Diez meses antes del golpe de Estado en Chile, Salvador Allende, ese hombre de intachable figura y estirpe popular, se dirigía al pueblo cubano en la martiana Plaza de la Revolución con un claro mensaje: «formamos parte de dos naciones que luchan contra el imperialismo».
Corrían años de transformación y esperanzas en el continente, y la izquierda cada vez era la opción definitiva de los humildes, el camino de lucha para desterrar de Nuestra América ese puñal lleno de sangre que venía manchado desde el norte, además, con un doloroso «destino manifiesto».
Allende, antes que presidente, fue un líder popular, un querido revolucionario que jamás aceptó el sometimiento como respuesta bondadosa a los intereses yanquis. Su «error» capital a los efectos imperiales fue declararse como un hombre de su época, como un revolucionario.
La irreverencia que le salía por encima de la piel, en cada gesto y palabra, terminó apuntalando su muerte el 11 de septiembre de 1973. No toleraron los paladines de una falsa democracia disfrazada entre cañones «libertarios», su coherencia y fidelidad a las bases populares.

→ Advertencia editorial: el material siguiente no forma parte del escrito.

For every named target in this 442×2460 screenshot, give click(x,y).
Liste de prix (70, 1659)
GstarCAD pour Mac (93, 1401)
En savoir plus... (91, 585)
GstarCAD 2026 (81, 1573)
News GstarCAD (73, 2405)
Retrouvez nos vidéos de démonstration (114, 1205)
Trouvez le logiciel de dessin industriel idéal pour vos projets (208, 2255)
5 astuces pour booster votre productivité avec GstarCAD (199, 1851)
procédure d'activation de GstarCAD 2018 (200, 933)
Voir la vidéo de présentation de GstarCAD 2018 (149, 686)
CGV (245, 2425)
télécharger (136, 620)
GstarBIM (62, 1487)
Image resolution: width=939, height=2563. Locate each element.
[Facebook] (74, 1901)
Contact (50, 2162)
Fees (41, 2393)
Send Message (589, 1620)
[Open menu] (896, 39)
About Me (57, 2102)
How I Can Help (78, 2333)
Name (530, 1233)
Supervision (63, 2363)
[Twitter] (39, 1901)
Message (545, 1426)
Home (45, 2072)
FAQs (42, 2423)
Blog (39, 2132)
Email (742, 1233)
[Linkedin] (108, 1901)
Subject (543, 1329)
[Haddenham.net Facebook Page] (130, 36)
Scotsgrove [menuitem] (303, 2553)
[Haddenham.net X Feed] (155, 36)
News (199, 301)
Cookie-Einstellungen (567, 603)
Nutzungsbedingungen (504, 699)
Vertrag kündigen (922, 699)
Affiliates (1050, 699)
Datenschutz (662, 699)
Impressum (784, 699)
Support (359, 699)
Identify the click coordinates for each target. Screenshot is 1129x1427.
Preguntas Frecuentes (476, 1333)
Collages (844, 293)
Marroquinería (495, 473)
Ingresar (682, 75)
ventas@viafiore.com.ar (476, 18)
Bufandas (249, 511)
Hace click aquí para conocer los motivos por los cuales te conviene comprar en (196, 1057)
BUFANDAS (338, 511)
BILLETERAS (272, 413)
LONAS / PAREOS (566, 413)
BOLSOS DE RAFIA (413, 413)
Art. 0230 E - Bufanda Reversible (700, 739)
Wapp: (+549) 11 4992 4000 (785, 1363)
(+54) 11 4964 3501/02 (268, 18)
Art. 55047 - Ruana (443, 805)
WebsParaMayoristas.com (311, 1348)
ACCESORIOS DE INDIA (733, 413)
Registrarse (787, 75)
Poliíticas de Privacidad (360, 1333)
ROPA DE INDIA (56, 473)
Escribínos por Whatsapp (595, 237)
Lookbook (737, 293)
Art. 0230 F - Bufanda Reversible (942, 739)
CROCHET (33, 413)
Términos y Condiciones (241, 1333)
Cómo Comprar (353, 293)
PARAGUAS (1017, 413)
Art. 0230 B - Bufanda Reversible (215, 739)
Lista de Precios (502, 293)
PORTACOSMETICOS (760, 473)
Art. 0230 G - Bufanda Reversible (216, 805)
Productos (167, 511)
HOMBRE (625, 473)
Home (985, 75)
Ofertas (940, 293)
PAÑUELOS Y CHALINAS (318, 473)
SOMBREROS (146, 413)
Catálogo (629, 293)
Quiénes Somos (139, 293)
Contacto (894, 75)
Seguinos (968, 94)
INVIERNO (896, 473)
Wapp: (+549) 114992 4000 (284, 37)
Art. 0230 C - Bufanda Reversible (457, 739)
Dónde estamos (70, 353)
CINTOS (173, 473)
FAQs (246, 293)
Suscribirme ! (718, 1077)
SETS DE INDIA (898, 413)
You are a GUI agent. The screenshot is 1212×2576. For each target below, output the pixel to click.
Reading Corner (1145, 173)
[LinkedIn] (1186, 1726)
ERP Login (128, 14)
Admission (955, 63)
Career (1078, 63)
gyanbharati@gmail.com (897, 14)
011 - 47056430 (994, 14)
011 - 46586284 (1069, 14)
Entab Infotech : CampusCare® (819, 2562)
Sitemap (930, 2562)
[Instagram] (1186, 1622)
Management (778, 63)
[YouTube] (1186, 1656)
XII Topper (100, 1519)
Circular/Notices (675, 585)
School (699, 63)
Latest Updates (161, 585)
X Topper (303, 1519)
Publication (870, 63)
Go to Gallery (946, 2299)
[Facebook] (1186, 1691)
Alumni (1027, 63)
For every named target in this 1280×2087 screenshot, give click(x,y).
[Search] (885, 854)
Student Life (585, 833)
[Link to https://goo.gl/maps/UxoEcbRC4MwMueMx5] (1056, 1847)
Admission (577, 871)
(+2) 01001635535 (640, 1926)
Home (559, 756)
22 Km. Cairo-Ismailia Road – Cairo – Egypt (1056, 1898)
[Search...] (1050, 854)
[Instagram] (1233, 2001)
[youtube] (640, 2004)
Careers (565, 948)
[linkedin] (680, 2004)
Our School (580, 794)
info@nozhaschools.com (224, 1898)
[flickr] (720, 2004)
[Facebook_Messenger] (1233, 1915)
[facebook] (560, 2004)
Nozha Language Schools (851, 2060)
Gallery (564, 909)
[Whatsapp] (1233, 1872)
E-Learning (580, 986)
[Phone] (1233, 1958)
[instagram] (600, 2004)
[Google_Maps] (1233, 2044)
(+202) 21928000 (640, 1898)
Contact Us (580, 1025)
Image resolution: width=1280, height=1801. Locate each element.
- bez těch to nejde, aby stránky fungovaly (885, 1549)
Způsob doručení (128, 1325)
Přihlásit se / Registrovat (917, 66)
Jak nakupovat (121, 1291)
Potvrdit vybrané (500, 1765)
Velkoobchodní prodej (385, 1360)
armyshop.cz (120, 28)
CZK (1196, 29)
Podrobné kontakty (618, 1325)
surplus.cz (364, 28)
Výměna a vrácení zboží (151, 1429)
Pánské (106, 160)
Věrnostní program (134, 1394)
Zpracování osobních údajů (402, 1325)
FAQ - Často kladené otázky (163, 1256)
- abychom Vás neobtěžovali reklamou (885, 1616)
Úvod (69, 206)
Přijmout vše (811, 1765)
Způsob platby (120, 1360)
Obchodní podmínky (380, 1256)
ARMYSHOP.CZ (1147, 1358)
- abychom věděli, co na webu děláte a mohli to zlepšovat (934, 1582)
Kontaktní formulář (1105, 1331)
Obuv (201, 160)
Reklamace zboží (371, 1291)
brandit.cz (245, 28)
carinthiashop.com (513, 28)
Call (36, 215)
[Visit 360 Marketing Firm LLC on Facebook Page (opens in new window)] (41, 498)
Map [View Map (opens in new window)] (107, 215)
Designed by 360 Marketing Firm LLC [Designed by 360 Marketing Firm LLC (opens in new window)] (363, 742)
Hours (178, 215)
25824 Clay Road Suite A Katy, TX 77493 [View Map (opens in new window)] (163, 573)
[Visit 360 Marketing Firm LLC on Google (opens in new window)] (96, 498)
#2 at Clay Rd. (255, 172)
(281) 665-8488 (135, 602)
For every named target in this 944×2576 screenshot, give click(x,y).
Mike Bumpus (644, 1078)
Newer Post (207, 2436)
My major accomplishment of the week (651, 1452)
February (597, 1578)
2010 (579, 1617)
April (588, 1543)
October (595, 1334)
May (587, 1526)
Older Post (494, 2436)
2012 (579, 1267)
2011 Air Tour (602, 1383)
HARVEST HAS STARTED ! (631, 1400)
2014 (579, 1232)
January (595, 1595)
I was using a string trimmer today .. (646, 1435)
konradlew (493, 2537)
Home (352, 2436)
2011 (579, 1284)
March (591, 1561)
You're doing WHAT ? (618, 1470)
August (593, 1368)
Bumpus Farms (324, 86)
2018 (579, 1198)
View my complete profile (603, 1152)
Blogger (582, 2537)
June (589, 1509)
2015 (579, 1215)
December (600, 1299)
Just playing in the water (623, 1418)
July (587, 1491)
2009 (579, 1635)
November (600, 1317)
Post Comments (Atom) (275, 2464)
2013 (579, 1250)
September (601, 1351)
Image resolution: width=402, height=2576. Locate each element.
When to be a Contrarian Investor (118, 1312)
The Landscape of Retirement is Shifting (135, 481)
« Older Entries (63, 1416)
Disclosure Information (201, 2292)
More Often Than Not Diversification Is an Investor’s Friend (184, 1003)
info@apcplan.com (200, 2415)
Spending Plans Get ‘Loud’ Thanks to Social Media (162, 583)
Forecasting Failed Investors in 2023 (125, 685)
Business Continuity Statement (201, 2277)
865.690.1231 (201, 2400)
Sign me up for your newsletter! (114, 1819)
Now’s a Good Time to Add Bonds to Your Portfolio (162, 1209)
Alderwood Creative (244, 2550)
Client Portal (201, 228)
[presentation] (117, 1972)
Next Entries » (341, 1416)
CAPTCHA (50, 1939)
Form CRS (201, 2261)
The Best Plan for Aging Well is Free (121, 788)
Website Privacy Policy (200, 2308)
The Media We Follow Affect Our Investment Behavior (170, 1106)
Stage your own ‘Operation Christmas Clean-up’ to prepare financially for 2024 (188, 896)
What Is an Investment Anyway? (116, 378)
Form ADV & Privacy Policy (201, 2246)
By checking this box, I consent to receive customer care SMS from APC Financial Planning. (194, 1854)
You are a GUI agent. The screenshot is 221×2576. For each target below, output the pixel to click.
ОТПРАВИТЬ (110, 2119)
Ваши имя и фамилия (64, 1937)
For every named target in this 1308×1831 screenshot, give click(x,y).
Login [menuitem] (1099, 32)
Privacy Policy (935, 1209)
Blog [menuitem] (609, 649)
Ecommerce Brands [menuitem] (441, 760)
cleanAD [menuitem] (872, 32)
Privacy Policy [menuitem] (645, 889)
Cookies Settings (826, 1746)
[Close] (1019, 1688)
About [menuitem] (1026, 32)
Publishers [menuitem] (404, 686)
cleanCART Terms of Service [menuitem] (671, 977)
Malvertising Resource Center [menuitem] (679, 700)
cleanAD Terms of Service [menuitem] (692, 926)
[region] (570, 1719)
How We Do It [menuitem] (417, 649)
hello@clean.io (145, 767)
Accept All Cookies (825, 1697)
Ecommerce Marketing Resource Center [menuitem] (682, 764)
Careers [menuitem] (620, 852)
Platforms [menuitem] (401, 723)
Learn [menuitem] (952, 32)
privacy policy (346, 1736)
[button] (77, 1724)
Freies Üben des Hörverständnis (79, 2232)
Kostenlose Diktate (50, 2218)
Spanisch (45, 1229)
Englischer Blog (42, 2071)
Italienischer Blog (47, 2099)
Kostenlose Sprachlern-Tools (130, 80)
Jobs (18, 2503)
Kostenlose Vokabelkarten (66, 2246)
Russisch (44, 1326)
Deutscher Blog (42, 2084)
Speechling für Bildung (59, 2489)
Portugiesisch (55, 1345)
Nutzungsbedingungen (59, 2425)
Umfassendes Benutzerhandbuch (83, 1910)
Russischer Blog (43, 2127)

Pagó con su vida, como mismo sucedió con su amigo Ernesto Che Guevara, el precio de ser coherente con los ideales de justicia.
Allende no murió en un apartado rincón, ni escondido en una profunda selva. ¡No! Cayó en combate, luchando junto a sus hombres más fieles, en su despacho del Palacio de La Moneda, hasta el último suspiro y acribillado a balazos.
Aún resuenan sus últimas palabras al pueblo chileno. En su voz, aquel 11 de septiembre, iba también la pureza y esperanza para la izquierda del mundo:
«Colocado en un tránsito histórico, pagaré con mi vida la lealtad del pueblo. Y les digo que tengo la certeza de que la semilla que hemos entregado a la conciencia digna de miles y miles de chilenos, no podrá ser segada definitivamente.
«Trabajadores de mi Patria, tengo fe en Chile y su destino. Superarán otros hombres este momento gris y amargo en el que la traición pretende imponerse. Sigan ustedes sabiendo que, mucho más temprano que tarde, de nuevo se abrirán las grandes alamedas por donde pase el hombre libre, para construir una sociedad mejor».
La historia ha visto multiplicarse los ideales de Allende por toda la América, pero nos sigue recordando que sus luchas continúan siendo el principal motor que mueve las esperanzas de los pueblos revolucionarios.